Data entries
++++++++++
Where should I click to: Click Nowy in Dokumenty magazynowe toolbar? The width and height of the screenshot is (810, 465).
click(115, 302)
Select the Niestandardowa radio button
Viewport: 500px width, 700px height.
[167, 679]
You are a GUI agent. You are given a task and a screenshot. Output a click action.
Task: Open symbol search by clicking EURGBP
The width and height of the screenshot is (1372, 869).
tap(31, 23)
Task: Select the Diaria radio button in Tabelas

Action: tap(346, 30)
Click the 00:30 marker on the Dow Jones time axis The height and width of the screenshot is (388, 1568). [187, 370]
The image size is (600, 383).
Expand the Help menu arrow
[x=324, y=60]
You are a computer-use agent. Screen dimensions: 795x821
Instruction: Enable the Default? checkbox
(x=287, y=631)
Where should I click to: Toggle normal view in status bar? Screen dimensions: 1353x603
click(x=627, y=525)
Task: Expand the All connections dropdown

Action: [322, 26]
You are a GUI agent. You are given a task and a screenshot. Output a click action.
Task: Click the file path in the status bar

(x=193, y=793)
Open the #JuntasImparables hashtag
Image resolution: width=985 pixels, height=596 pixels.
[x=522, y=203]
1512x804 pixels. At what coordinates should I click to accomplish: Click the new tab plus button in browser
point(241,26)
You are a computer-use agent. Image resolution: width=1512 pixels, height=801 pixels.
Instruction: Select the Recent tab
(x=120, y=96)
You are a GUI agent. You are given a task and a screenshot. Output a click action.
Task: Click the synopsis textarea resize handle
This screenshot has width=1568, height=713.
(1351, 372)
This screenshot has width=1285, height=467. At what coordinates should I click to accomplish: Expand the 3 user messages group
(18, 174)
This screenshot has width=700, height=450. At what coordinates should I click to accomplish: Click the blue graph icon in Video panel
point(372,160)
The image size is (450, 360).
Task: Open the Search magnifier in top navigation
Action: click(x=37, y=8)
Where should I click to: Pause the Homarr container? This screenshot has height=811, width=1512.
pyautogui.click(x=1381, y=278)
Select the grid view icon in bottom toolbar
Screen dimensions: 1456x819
++++++++++
* **WORK INSTRUCTION**
All the lines above should be written out once more, exactly.

* **SOLUTION BELOW**
Where should I click to: Click Nowy in Dokumenty magazynowe toolbar? The width and height of the screenshot is (810, 465).
click(115, 302)
Select the Niestandardowa radio button
Viewport: 500px width, 700px height.
[167, 679]
You are a GUI agent. You are given a task and a screenshot. Output a click action.
Task: Open symbol search by clicking EURGBP
The width and height of the screenshot is (1372, 869).
tap(31, 23)
Task: Select the Diaria radio button in Tabelas

Action: tap(346, 30)
Click the 00:30 marker on the Dow Jones time axis The height and width of the screenshot is (388, 1568). [187, 370]
The image size is (600, 383).
Expand the Help menu arrow
[x=324, y=60]
You are a computer-use agent. Screen dimensions: 795x821
Instruction: Enable the Default? checkbox
(x=287, y=631)
Where should I click to: Toggle normal view in status bar? Screen dimensions: 1353x603
click(x=627, y=525)
Task: Expand the All connections dropdown

Action: [322, 26]
You are a GUI agent. You are given a task and a screenshot. Output a click action.
Task: Click the file path in the status bar

(x=193, y=793)
Open the #JuntasImparables hashtag
Image resolution: width=985 pixels, height=596 pixels.
[x=522, y=203]
1512x804 pixels. At what coordinates should I click to accomplish: Click the new tab plus button in browser
point(241,26)
You are a computer-use agent. Image resolution: width=1512 pixels, height=801 pixels.
Instruction: Select the Recent tab
(x=120, y=96)
You are a GUI agent. You are given a task and a screenshot. Output a click action.
Task: Click the synopsis textarea resize handle
This screenshot has width=1568, height=713.
(1351, 372)
This screenshot has width=1285, height=467. At what coordinates should I click to accomplish: Expand the 3 user messages group
(18, 174)
This screenshot has width=700, height=450. At what coordinates should I click to accomplish: Click the blue graph icon in Video panel
point(372,160)
The image size is (450, 360).
Task: Open the Search magnifier in top navigation
Action: click(x=37, y=8)
Where should I click to: Pause the Homarr container? This screenshot has height=811, width=1512.
pyautogui.click(x=1381, y=278)
Select the grid view icon in bottom toolbar
Screen dimensions: 1456x819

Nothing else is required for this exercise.